Now this is the point where the pictures had to stop as any pictures being taken etc. of the games on show was a no-no and it would lead the big burly man from the front door to be summoned to rip your ears off. So in order to illustrate what the thing looks like, here is a reference picture pinched from the internet;
As you can see, there are two screens, one for sure was a touch-screen, the other I remember touching and stuff happened, but there were also lots of other buttons, and given how terrible I have been with these fangled controls on the consoles, they could order you a coffee and sell your car without you knowing, for all the good it would do to describe them.
The screen itself was where the “3D Magic” happens, and it appears that they have achieved this simply by having three layers, one background, one middle and one foreground, with different graphics being rendered at different levels depending on what it was. You also had to look at the thing head on all the time, otherwise the illusion falls apart like a sentence searching for a metaphor that you can’t remember, like what is going on right now actually.
Back to the darkened room of naughty containing the consoles and games themselves, People who wanted to see the likes of the new Mario Kart etc were not going to happy, but there was plenty on offer.The Resident Evil game was basically the exact same as Resident Evil 5 and the racing game they did show really was just a load of boll*cks we’ve seen before.
Street Fighter 4 was one of the more interesting titles, with the touch-screen on the bottom basically providing cheat buttons for you to do all that stuff which makes the screen flash rapidly and therefore as well as winning the fight, send you into a fit. Finally Dead or Alive looked like every other Japanese game with school girl looking women who have magic powers and jump around all over the place.
After having a bit more fun with the unit for taking some pictures of my face, then proceeding to shoot balls into my own mouth (a phrase which would normally cause a stampede of psychologists to be running down towards me and ask “How does that make you feel?”), for the first time you get the sense that Nintendo have carried over the features from the Wii and added to it with 3D. While it’s a great technical accomplishment which does deliver what they say, it’s questionable as to whether or not you’re better off waiting for the inevitable second version of this hand-held.

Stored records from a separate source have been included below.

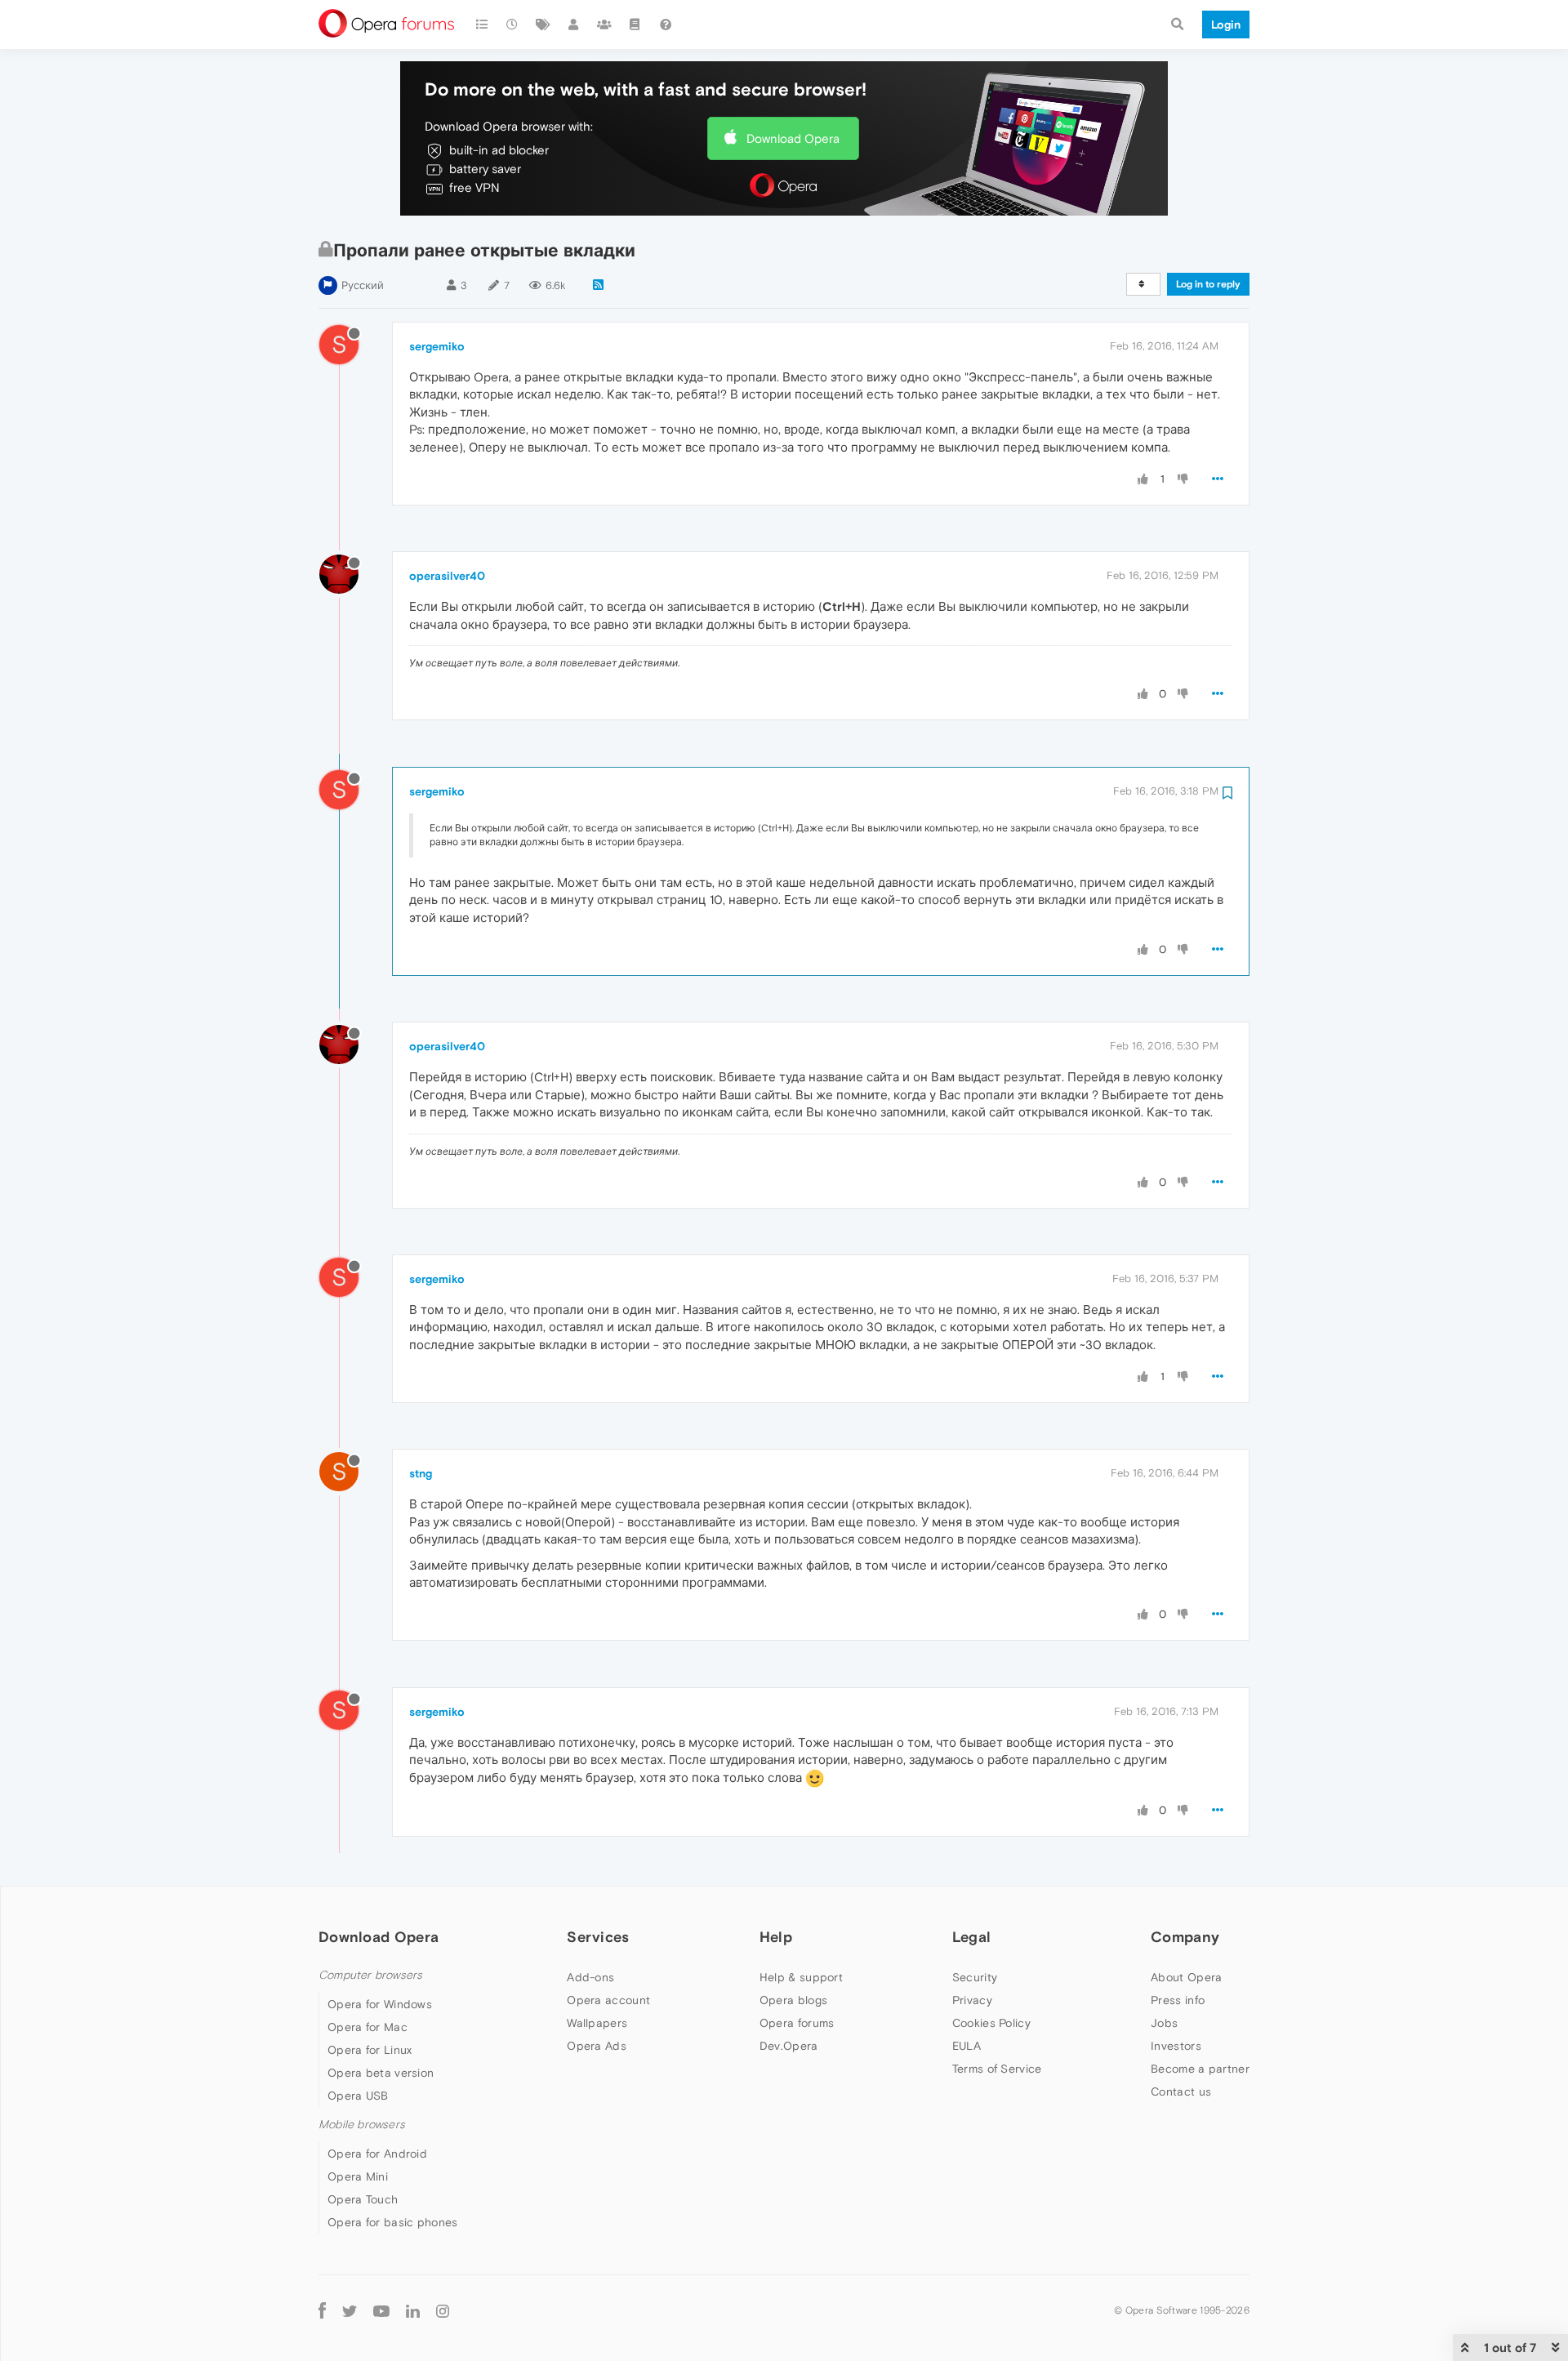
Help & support (801, 1977)
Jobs (1164, 2022)
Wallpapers (597, 2022)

Mainly because the battery life when engaged in intense 3D gaming drains power quicker than a sex-starved woman drains power from her first dildo, and that’s normally one of the things which gets better in the next version of a product. But it’s an interesting concept and I do look forward to seeing what comes out on the machine beyond the same rehash of stuff which Nintendo have a habit of peddling out all the time, which regretfully is what was on show that evening.
I now return you to your hate-filled existence.